Collected data entries
##########
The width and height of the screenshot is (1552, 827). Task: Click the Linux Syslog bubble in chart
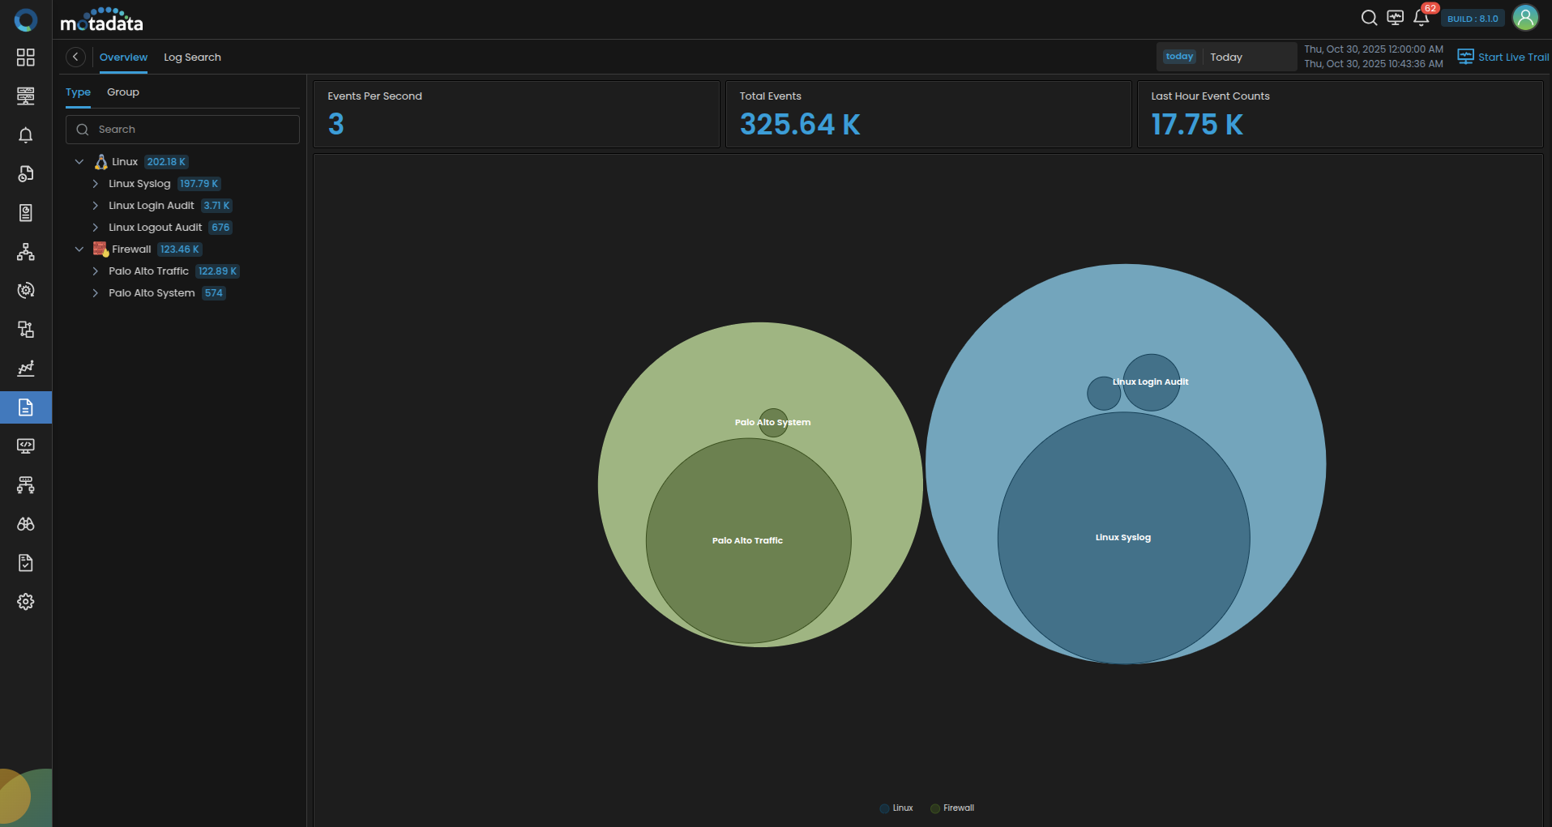(1123, 538)
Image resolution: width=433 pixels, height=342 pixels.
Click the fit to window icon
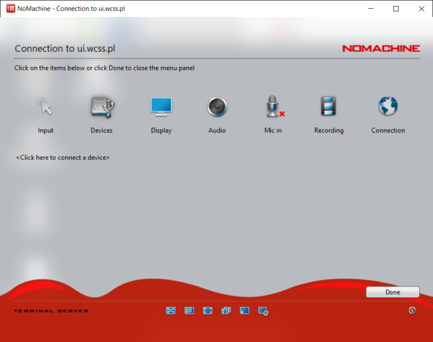[171, 311]
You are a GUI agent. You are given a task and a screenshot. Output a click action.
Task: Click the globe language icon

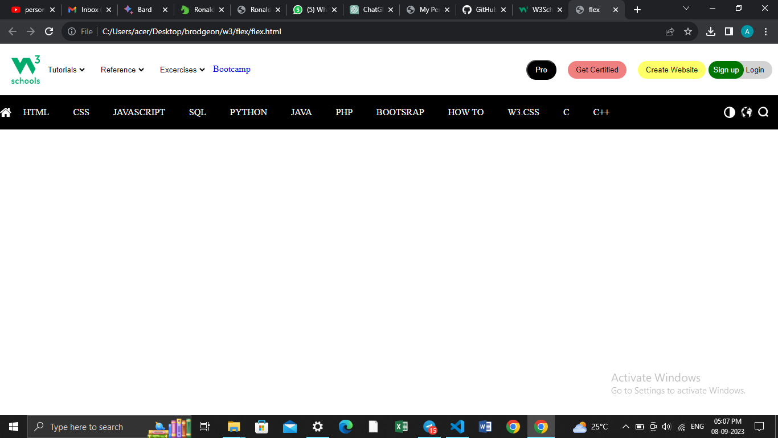click(747, 112)
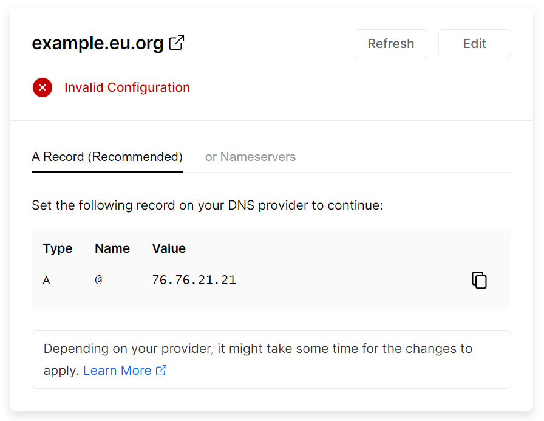Switch to the Nameservers tab
544x421 pixels.
(250, 157)
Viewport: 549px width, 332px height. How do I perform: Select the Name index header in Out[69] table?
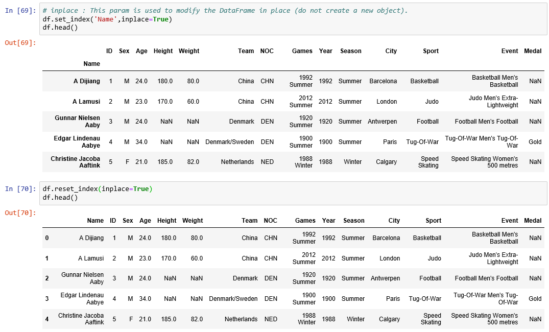click(x=91, y=64)
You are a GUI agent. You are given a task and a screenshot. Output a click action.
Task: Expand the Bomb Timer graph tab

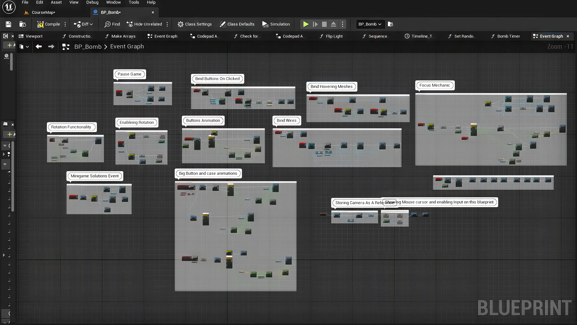click(x=508, y=36)
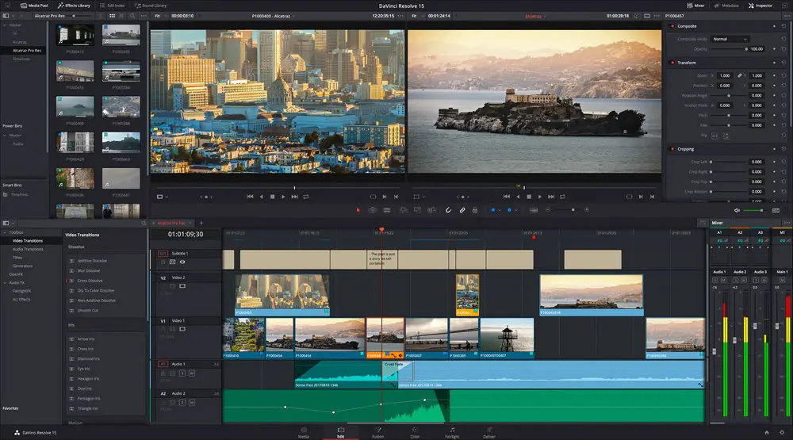Open the Media Pool panel button
The image size is (793, 440).
point(35,6)
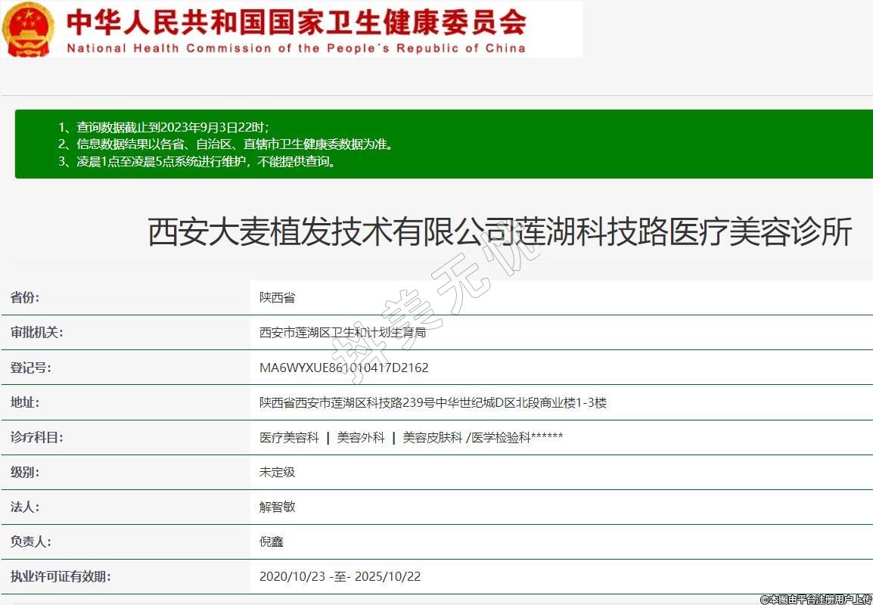The height and width of the screenshot is (605, 873).
Task: Click the 登记号 row label
Action: pos(31,368)
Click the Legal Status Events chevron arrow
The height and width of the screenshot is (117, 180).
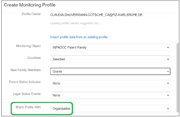(168, 95)
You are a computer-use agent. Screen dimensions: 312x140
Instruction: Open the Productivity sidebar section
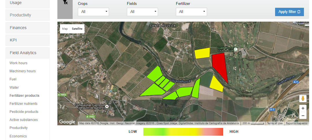[x=27, y=15]
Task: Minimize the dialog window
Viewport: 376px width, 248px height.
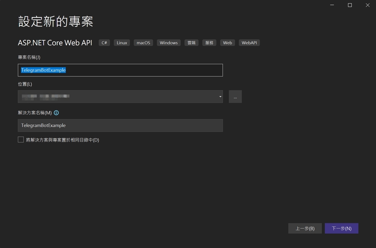Action: [x=331, y=5]
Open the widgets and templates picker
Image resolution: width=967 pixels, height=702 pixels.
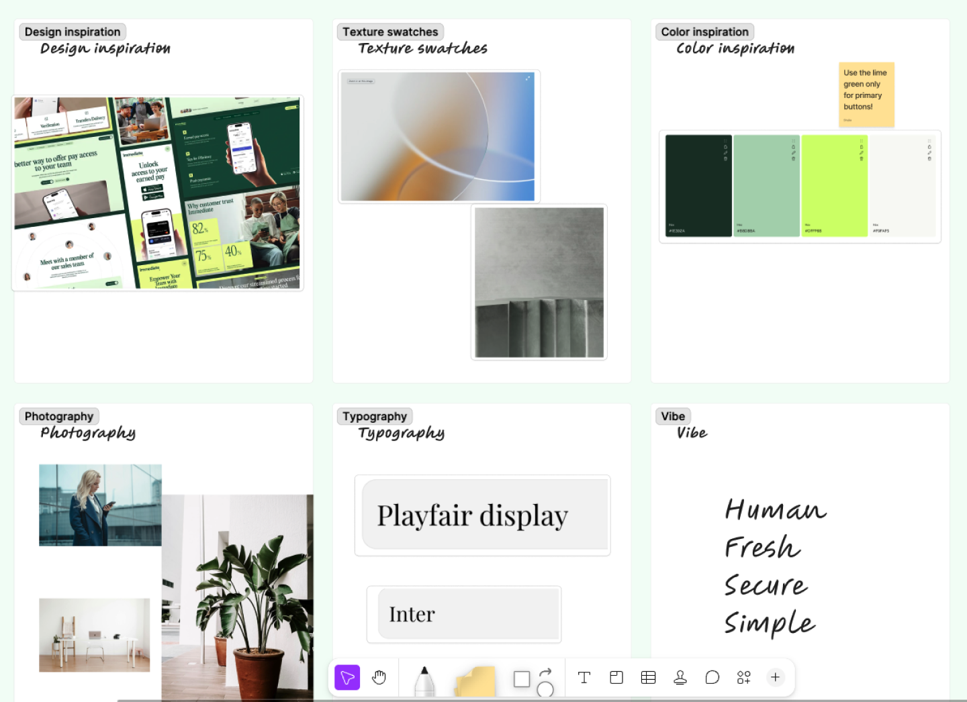coord(743,678)
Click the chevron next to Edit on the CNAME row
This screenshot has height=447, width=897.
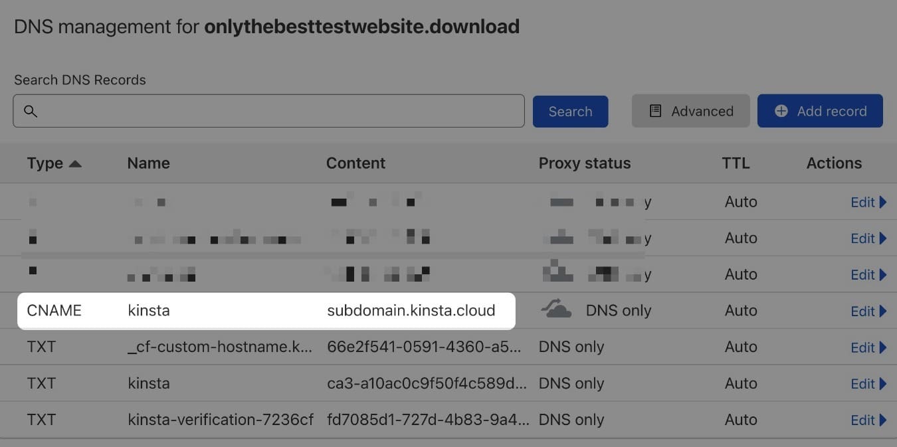pyautogui.click(x=884, y=312)
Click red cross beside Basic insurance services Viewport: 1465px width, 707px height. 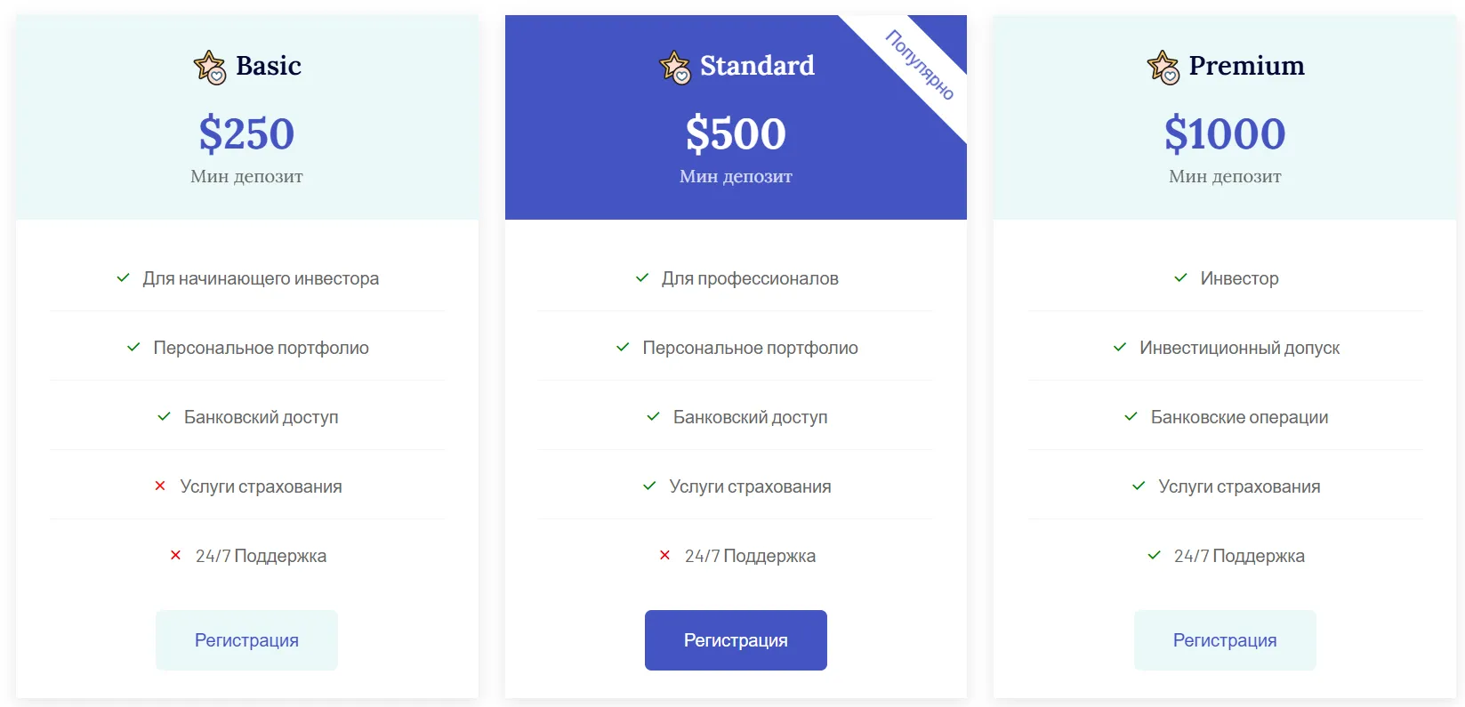160,486
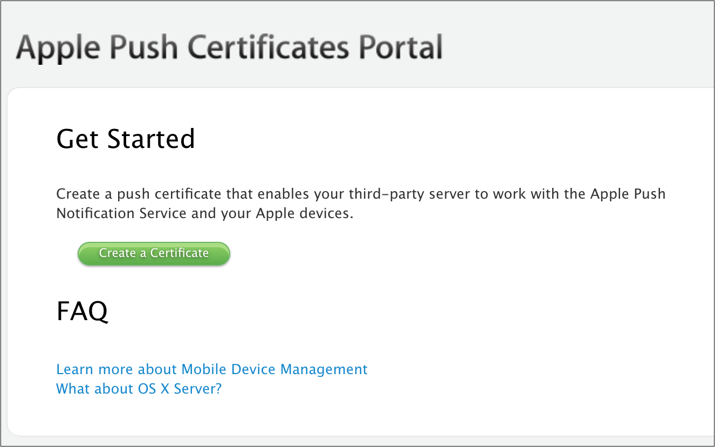Screen dimensions: 715x447
Task: Click the Apple Push Certificates Portal title
Action: pyautogui.click(x=229, y=48)
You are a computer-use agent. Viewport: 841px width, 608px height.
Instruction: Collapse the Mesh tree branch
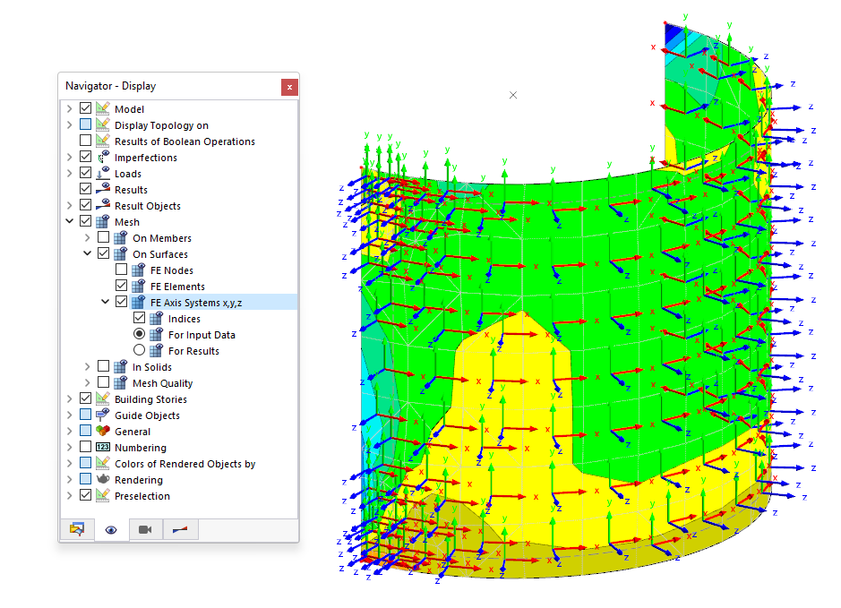point(70,221)
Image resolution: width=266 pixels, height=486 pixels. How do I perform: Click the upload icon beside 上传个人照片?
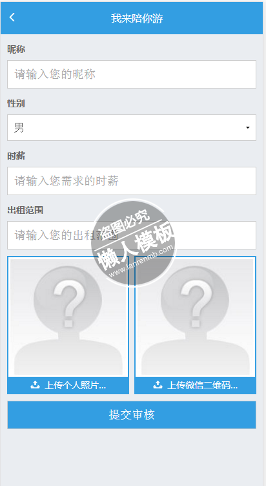tap(35, 385)
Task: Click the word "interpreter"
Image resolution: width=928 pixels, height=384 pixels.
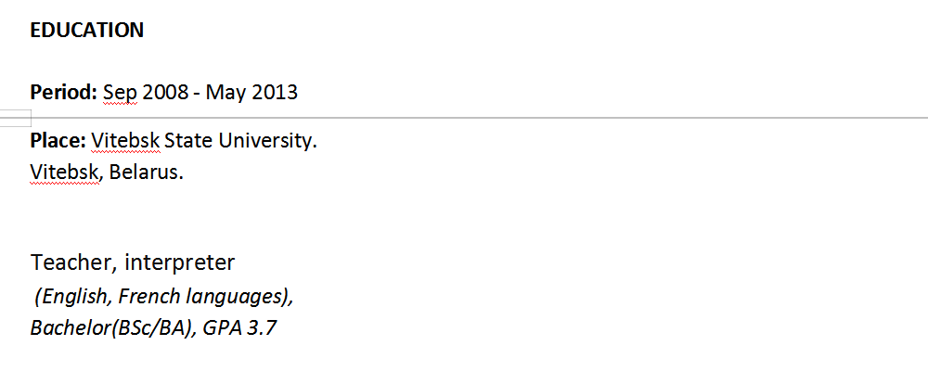Action: 180,263
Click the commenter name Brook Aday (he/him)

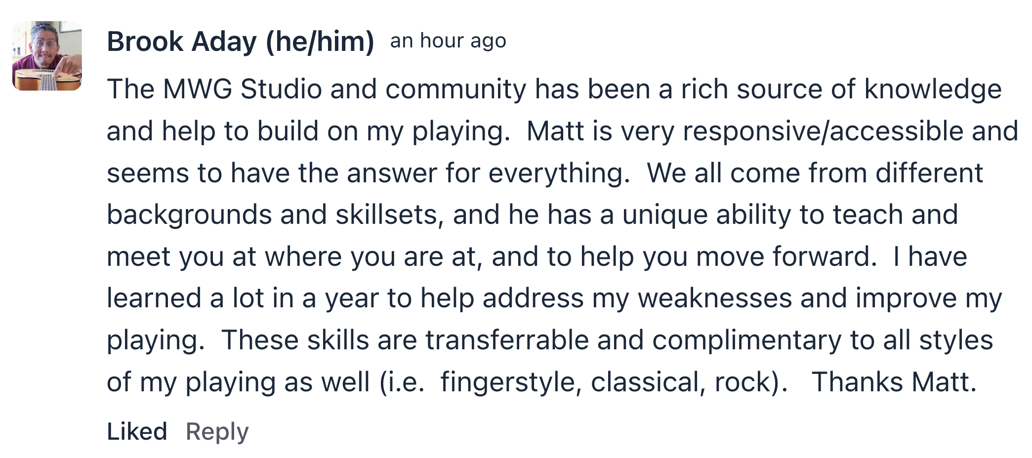pyautogui.click(x=241, y=42)
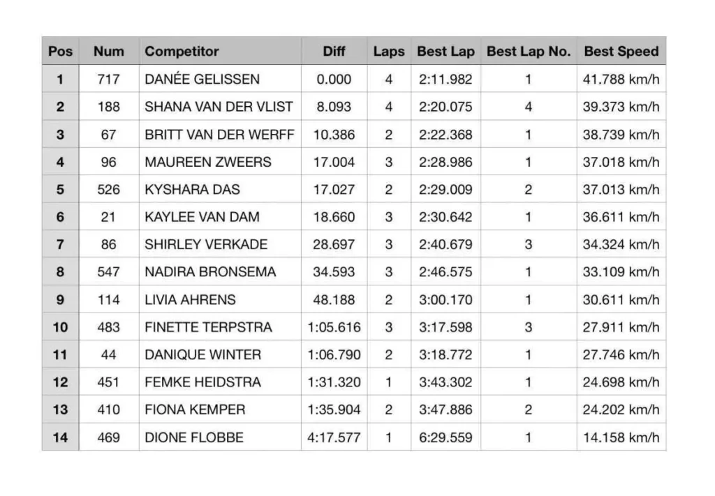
##########
Nothing but the lines from the one holding "Instruction: Collapse the Mesh tree branch" through the final line of the entries should be retyped, exactly as they stand and without pictures.

Instruction: Collapse the Mesh tree branch
point(70,221)
Image resolution: width=266 pixels, height=486 pixels. How do I perform: Click the upload icon beside 上传个人照片?
tap(35, 385)
Task: Click the word "interpreter"
Image resolution: width=928 pixels, height=384 pixels.
Action: 180,263
Click the commenter name Brook Aday (he/him)

pyautogui.click(x=241, y=42)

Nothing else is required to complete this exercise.